>> Begin PAGE EXTRACT

10. Rate-of-Return Reforms. Although they serve less than five percent of access lines in the U.S., smaller rate-of-return carriers operate in many of the country's most difficult and expensive areas to serve. Rate-of-return carriers' total support from the high-cost fund is approaching $2 billion annually. We reform our rules for rate-of-return companies in order to support continued broadband investment while increasing accountability and incentives for efficient use of public resources. Rate-of-return carriers receiving legacy universal service support, or CAF support to offset lost ICC revenues, must offer broadband service meeting initial CAF requirements, with actual speeds of at least 4 Mbps downstream and 1 Mbps upstream, upon their customers' reasonable request. Recognizing the economic challenges of extending service in the high-cost areas of the country served by rate-of-return carriers, this flexible approach does not require rate-of-return companies to extend service to customers absent such a request.

11. Alongside these broadband service rules, we adopt reforms to:

establish a framework to limit reimbursements for excessive capital and operating expenses, which will be implemented no later than July 1, 2012, after an additional opportunity for public comment;
encourage efficiencies by extending existing corporate operations expense limits to the existing high-cost loop support and interstate common line support mechanisms, effective January 1, 2012;
ensure fairness by reducing high-cost loop support for carriers that maintain artificially low end-user voice rates, with a three-step phase-in beginning July 1, 2012;
phase out the Safety Net Additive component of high-cost loop support over time;
address Local Switching Support as part of comprehensive ICC reform;
phase out over three years support in study areas that overlap completely with an unsubsidized facilities-based terrestrial competitor that provides voice and fixed broadband service, beginning July 1, 2012; and
cap per-line support at $250 per month, with a gradual phasedown to that cap over a three-year period commencing July 1, 2012.
In the FNPRM, we seek comment on establishing a long-term broadband-focused CAF mechanism for rate-of-return carriers, and relatedly seek comment on reducing the interstate rate-of-return from its current level of 11.25 percent. We expect rate-of-return carriers will receive approximately $2 billion per year in total high-cost universal service support under our budget through 2017.

12. CAF Mobility Fund. Concluding that mobile voice and broadband services provide unique consumer benefits, and that promoting the universal availability of such services is a vital component of the Commission's universal service mission, we create the Mobility Fund, the first universal service mechanism dedicated to ensuring availability of mobile broadband networks in areas where a private-sector business case is lacking. Mobile broadband carriers will receive significant legacy support during the transition to the Mobility Fund, and will have opportunities for new Mobility Fund dollars. The providers receiving support through the CAF Phase II competitive bidding process will also be eligible for the Mobility Fund, but carriers will not be allowed to receive redundant support for the same service in the same areas. Mobility Fund recipients will be subject to public interest obligations, including data roaming and collocation requirements.

Phase I. We provide up to $300 million in one-time support to immediately accelerate deployment of networks for mobile voice and broadband services in unserved areas. Mobility Fund Phase I support will be awarded through a nationwide reverse auction, which we expect to occur in third quarter 2012. Eligible areas will include census blocks unserved today by mobile broadband services, and carriers may not receive support for areas they have previously stated they plan to cover. The auction will maximize coverage of unserved road miles within the budget, and winners will be required to deploy 4G service within three years, or 3G service within two years, accelerating the migration to 4G. We also establish a separate and complementary one-time Tribal Mobility Fund Phase I to award up to $50 million in additional universal service funding to Tribal lands to accelerate mobile voice and broadband availability in these remote and underserved areas.

>> End PAGE EXTRACT
>> Begin INFORMATION GIVEN

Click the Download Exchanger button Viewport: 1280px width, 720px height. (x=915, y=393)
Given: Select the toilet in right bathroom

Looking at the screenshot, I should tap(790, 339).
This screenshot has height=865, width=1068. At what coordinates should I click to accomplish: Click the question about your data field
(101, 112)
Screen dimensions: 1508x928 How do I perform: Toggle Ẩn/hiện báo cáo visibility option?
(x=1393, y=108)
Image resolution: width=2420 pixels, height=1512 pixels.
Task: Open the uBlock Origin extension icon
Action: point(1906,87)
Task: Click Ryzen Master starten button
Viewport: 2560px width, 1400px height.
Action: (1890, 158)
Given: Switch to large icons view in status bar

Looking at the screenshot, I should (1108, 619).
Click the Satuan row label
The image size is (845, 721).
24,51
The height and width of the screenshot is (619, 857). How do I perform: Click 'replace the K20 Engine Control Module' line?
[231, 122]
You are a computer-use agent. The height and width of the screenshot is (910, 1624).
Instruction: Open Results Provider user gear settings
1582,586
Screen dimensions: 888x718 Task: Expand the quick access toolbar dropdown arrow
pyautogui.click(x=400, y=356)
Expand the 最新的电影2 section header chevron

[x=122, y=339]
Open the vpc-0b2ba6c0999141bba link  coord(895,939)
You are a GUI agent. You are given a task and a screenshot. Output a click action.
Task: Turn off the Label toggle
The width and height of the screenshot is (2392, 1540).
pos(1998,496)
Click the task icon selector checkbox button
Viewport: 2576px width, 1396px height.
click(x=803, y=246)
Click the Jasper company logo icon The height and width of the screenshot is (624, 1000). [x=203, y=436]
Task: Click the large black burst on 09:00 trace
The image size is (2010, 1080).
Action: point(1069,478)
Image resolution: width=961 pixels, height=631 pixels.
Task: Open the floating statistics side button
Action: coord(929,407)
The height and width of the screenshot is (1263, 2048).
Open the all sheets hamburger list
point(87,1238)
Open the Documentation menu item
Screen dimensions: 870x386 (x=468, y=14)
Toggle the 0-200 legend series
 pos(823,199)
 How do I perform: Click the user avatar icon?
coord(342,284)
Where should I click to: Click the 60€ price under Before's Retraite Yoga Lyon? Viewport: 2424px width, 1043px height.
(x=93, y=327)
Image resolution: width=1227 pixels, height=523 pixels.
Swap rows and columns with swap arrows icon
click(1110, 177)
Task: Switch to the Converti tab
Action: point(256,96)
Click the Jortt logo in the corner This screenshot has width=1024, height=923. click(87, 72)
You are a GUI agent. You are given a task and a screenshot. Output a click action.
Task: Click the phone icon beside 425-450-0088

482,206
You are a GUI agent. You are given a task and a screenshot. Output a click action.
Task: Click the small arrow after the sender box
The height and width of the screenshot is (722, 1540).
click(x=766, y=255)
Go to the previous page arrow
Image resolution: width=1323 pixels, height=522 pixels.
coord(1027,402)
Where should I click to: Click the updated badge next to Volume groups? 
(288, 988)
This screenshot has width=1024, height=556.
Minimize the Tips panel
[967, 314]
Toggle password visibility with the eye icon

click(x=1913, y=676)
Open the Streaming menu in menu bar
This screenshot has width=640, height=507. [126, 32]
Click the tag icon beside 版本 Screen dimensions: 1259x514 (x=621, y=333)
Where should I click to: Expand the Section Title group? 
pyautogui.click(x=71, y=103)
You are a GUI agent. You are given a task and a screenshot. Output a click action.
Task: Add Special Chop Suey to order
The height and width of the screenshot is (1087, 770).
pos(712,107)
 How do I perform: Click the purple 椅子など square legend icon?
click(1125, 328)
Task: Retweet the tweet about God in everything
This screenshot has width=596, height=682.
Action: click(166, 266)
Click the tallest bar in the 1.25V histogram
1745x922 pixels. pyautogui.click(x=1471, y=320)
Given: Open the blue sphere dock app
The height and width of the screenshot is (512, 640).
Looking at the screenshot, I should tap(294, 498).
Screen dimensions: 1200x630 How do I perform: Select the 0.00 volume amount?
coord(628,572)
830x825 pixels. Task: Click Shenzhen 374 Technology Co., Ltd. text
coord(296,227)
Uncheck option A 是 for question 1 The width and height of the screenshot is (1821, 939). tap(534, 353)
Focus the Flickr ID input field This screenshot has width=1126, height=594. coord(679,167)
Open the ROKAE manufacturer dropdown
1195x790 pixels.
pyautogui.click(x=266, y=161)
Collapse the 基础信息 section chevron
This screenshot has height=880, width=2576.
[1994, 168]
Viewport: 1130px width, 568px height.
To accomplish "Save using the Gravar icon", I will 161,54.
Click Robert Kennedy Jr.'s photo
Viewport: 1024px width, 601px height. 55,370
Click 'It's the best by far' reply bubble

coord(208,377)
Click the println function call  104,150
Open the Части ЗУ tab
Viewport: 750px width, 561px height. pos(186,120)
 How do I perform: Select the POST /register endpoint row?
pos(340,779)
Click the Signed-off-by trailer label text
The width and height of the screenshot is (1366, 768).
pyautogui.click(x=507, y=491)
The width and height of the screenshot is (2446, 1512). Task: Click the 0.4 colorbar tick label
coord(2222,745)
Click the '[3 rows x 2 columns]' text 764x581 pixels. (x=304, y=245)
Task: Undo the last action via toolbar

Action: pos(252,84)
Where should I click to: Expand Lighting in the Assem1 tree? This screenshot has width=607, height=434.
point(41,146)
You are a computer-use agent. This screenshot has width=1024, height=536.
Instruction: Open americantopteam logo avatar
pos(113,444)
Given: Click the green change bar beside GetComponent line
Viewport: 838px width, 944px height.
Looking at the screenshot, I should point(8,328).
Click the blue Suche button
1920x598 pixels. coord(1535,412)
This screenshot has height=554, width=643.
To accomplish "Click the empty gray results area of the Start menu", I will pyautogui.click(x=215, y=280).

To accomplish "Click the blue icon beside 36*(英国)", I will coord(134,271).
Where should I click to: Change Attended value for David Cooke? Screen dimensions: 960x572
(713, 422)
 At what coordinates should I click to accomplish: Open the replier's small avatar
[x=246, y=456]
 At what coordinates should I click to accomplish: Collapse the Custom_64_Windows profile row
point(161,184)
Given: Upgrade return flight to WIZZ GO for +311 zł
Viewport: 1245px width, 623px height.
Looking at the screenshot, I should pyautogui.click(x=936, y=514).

>> End INFORMATION GIVEN

Answer these questions from the universal service reform text.
(a) What minimum actual downstream and upstream speeds must broadband service from rate-of-return carriers meet?
(b) At what amount is per-line support capped?
(c) Up to how much funding does the Tribal Mobility Fund Phase I award?

(a) At least 4 Mbps downstream and 1 Mbps upstream.
(b) $250 per month.
(c) Up to $50 million.